I loathe her.
I want to be her.
Oh you know who I’m talking about. The mom who seems to have it all put together. You see her at music class with her two kids. She’s the one with perfectly blow dried hair, flawless makeup, and in the cutest outfit you’ve ever seen.
When I see her, I think to myself, how does she do it? Here I am, a hot mess (or at least I feel like one). I bet after this she scheduled a play date, followed by a really cool sensory activity or five, and will end the day with an elaborate, delicious dinner. She had time to blow dry her hair this morning so she must, right?! Wrong.
You might really dislike me for this but I call shenanigans on this Do-It-All Mama. She doesn’t exist. So don’t try to live up to her. Odds are she feels the same way about some other mom in the room. As mothers we seem to have this idea that we have to do it all and do it right all of the time. We hang our heads in shame when we weren’t able to get to that really cool activity we just knew our child would have loved. We obsess over how to be better and do more with the hours in our day to give our child every experience they could possibly benefit from. We plan out what educational achievements they should hit for the next five years just so that they can be ready for what? Life? I too am guilty of this. I want to take Aedan to all the music classes, swimming lessons, story hours, and everything else. I think too much about how to ensure he will be ready for school in four years. When will he walk? When will he say his first word? AAHH. It’s exhausting!
I say enough is enough. At least for today. Breathe. You do not have to take your kid to every class or put her in every activity. They will in all likelihood still be wonderful and engaged children without ten extracurricular activities a week. One thing I’ve learned over the past year as the mom of a preemie is that children do things in their own time. Yes, they should be supported and encouraged and if there is real reason for concern, then early intervention is key. It took me several hours of worrying over whether Aedan would smile at the “right” age or lift his head high enough during tummy time to finally start to let go of this obsession. I’m not perfect. I still do it. I just try to do it less and catch myself when I do. Less is more, right?
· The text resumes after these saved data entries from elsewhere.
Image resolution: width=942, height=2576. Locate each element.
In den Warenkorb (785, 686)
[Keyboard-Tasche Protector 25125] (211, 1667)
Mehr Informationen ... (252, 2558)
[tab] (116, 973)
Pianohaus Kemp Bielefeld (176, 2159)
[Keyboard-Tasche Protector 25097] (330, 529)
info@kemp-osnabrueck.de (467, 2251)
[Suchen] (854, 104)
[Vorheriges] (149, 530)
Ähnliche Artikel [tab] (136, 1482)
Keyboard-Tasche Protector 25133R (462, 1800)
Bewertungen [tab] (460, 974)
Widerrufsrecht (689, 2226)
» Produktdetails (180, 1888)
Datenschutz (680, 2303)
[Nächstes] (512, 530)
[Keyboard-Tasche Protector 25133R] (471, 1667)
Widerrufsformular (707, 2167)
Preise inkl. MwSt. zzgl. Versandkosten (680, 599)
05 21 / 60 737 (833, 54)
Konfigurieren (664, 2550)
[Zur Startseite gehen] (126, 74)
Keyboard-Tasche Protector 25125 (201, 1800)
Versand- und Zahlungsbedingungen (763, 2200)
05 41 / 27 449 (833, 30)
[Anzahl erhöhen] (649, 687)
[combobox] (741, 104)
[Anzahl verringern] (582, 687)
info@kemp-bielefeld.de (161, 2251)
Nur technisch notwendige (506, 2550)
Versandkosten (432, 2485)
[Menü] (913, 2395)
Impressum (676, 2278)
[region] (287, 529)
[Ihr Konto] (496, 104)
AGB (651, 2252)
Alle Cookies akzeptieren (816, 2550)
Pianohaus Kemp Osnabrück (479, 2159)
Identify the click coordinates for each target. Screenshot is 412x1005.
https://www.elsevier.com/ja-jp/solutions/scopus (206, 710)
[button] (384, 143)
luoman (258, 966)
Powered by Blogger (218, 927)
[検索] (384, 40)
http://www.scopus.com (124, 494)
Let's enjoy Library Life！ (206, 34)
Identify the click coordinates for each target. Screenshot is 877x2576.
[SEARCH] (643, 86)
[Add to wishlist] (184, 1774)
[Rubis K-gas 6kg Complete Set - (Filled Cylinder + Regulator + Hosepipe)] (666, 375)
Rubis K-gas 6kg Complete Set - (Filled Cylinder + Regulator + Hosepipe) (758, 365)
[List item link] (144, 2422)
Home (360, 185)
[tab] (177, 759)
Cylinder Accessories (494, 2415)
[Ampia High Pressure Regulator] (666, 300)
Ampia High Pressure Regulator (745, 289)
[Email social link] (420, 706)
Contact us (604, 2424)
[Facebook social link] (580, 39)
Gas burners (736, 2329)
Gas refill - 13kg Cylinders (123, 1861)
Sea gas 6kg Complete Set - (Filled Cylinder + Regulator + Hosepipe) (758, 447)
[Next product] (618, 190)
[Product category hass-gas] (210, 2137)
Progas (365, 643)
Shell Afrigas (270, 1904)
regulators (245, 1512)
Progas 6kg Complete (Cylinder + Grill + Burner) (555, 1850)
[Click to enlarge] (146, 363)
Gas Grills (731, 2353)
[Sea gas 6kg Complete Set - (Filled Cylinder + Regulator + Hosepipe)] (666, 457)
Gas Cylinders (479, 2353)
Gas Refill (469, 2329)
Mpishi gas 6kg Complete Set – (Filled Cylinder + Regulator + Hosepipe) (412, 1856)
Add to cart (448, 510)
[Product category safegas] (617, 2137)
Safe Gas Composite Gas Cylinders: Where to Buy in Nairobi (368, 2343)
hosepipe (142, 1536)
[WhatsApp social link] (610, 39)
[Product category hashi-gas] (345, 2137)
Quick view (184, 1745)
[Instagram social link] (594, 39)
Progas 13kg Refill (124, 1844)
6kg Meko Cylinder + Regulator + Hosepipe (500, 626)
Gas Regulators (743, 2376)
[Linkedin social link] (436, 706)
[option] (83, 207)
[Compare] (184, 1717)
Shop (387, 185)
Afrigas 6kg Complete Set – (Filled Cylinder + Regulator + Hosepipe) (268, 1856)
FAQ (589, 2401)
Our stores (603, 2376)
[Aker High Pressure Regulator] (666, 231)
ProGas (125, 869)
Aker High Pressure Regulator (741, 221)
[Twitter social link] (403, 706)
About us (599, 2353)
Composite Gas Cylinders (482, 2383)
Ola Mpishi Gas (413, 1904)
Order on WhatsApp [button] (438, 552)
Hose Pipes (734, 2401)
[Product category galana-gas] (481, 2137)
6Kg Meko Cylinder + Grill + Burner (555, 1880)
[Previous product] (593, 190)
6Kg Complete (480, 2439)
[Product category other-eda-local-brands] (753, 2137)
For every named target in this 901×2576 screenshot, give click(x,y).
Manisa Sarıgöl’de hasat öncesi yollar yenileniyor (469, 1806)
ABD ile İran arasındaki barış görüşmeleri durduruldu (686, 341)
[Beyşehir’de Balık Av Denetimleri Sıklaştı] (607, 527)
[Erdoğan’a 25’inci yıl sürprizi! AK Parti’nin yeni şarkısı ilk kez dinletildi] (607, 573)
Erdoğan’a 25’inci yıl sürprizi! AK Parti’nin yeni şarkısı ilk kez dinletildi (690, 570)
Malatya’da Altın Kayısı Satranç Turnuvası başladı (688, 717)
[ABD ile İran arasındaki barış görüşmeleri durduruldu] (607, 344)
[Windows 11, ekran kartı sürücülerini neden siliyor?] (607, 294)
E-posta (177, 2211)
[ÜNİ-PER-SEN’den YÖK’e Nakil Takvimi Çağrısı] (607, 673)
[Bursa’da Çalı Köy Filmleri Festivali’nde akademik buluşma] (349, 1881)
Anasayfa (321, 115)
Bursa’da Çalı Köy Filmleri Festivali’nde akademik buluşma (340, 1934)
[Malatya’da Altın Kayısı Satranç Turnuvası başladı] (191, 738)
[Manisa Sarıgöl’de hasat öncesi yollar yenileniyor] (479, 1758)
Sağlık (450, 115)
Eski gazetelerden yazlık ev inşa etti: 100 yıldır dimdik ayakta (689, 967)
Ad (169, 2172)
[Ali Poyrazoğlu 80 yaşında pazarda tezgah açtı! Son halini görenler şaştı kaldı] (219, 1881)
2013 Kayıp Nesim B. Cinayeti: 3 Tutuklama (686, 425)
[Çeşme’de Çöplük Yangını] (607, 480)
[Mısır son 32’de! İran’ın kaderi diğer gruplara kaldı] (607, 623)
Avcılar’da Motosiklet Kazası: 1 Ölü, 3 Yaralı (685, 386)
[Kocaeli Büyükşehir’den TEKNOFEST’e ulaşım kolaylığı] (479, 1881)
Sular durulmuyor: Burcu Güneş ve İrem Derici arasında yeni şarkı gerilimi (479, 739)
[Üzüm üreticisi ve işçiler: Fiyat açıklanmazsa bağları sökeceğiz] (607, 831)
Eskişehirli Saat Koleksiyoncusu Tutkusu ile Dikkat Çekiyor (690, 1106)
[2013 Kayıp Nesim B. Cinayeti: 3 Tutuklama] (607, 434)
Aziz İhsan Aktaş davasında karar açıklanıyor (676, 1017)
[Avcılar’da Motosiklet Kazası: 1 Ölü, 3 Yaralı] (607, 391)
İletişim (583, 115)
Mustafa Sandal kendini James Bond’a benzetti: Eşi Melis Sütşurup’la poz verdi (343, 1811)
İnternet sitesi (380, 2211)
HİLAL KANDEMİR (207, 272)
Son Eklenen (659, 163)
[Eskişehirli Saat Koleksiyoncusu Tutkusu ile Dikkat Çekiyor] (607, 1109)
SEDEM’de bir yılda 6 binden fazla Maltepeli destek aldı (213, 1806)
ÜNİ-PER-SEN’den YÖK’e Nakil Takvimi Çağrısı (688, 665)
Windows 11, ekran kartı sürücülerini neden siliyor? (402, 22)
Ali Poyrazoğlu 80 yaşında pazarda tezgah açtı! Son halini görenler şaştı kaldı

You can’t do it all. Well, maybe some of you can but I cannot. And that is okay. I’ve said it before and I’ll say it again because you can never hear it enough: you are a wonderful mom and your child thinks so too – even if you meant to do that Earth Day activity with him that you saw on Pinterest but never got around to it.
*But just in case you really do exist and I have it all wrong Do-It-All Mama, can you tell me your secret?!*
So needed this today…great reminders Beth!
Totally agree! I was a hot mess when my kids were little and I feel like just now, eight years after my last baby, I’m able to actually blow dry my hair. So. No rush, enjoy the hot mess while you can!